• **JOB**: Copy every one of the records below verbatim, keeping each line and character unchanged.

Records for locating described items
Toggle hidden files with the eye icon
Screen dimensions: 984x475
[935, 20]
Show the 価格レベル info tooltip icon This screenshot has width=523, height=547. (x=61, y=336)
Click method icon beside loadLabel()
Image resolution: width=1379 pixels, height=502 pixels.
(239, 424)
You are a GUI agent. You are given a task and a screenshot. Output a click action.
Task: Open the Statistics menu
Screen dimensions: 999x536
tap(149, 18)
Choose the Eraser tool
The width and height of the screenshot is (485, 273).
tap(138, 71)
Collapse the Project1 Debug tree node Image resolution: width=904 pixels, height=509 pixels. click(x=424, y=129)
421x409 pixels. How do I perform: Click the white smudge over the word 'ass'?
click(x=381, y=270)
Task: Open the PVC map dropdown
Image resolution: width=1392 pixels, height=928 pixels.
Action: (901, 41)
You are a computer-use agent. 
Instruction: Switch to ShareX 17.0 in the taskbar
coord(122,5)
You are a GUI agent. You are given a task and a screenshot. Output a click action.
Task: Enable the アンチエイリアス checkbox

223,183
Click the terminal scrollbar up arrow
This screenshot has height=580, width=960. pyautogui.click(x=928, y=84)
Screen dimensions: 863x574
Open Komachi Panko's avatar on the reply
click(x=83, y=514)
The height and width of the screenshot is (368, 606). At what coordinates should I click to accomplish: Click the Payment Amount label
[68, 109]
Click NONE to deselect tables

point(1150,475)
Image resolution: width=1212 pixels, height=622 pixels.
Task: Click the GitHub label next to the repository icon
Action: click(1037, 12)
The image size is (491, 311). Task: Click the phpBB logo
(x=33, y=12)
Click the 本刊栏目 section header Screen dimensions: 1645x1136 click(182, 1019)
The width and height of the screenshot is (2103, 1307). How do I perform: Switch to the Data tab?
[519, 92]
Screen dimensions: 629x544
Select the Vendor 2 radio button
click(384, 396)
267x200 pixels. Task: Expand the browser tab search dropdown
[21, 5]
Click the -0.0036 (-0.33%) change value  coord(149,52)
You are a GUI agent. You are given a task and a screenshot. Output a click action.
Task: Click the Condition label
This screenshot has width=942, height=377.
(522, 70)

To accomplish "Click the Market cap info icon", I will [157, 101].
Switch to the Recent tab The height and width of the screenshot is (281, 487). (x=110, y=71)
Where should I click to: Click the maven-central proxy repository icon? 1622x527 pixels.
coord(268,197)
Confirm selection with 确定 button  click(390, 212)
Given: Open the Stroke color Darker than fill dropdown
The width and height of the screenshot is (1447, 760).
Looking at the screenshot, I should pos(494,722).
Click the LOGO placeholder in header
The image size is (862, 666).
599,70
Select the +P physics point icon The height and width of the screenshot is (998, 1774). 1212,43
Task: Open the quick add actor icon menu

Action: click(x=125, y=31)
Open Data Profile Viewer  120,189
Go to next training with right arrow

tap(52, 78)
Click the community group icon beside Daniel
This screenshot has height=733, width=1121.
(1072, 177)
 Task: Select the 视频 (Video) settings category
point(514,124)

• **RIGHT ANSWER**:
Toggle hidden files with the eye icon
Screen dimensions: 984x475
[935, 20]
Show the 価格レベル info tooltip icon This screenshot has width=523, height=547. (x=61, y=336)
Click method icon beside loadLabel()
Image resolution: width=1379 pixels, height=502 pixels.
(239, 424)
You are a GUI agent. You are given a task and a screenshot. Output a click action.
Task: Open the Statistics menu
Screen dimensions: 999x536
tap(149, 18)
Choose the Eraser tool
The width and height of the screenshot is (485, 273).
tap(138, 71)
Collapse the Project1 Debug tree node Image resolution: width=904 pixels, height=509 pixels. click(x=424, y=129)
421x409 pixels. How do I perform: Click the white smudge over the word 'ass'?
click(x=381, y=270)
Task: Open the PVC map dropdown
Image resolution: width=1392 pixels, height=928 pixels.
Action: (901, 41)
You are a computer-use agent. 
Instruction: Switch to ShareX 17.0 in the taskbar
coord(122,5)
You are a GUI agent. You are given a task and a screenshot. Output a click action.
Task: Enable the アンチエイリアス checkbox

223,183
Click the terminal scrollbar up arrow
This screenshot has height=580, width=960. pyautogui.click(x=928, y=84)
Screen dimensions: 863x574
Open Komachi Panko's avatar on the reply
click(x=83, y=514)
The height and width of the screenshot is (368, 606). At what coordinates should I click to accomplish: Click the Payment Amount label
[68, 109]
Click NONE to deselect tables

point(1150,475)
Image resolution: width=1212 pixels, height=622 pixels.
Task: Click the GitHub label next to the repository icon
Action: click(1037, 12)
The image size is (491, 311). Task: Click the phpBB logo
(x=33, y=12)
Click the 本刊栏目 section header Screen dimensions: 1645x1136 click(182, 1019)
The width and height of the screenshot is (2103, 1307). How do I perform: Switch to the Data tab?
[519, 92]
Screen dimensions: 629x544
Select the Vendor 2 radio button
click(384, 396)
267x200 pixels. Task: Expand the browser tab search dropdown
[21, 5]
Click the -0.0036 (-0.33%) change value  coord(149,52)
You are a GUI agent. You are given a task and a screenshot. Output a click action.
Task: Click the Condition label
This screenshot has width=942, height=377.
(522, 70)

To accomplish "Click the Market cap info icon", I will [157, 101].
Switch to the Recent tab The height and width of the screenshot is (281, 487). (x=110, y=71)
Where should I click to: Click the maven-central proxy repository icon? 1622x527 pixels.
coord(268,197)
Confirm selection with 确定 button  click(390, 212)
Given: Open the Stroke color Darker than fill dropdown
The width and height of the screenshot is (1447, 760).
Looking at the screenshot, I should pos(494,722).
Click the LOGO placeholder in header
The image size is (862, 666).
599,70
Select the +P physics point icon The height and width of the screenshot is (998, 1774). 1212,43
Task: Open the quick add actor icon menu

Action: click(x=125, y=31)
Open Data Profile Viewer  120,189
Go to next training with right arrow

tap(52, 78)
Click the community group icon beside Daniel
This screenshot has height=733, width=1121.
(1072, 177)
 Task: Select the 视频 (Video) settings category
point(514,124)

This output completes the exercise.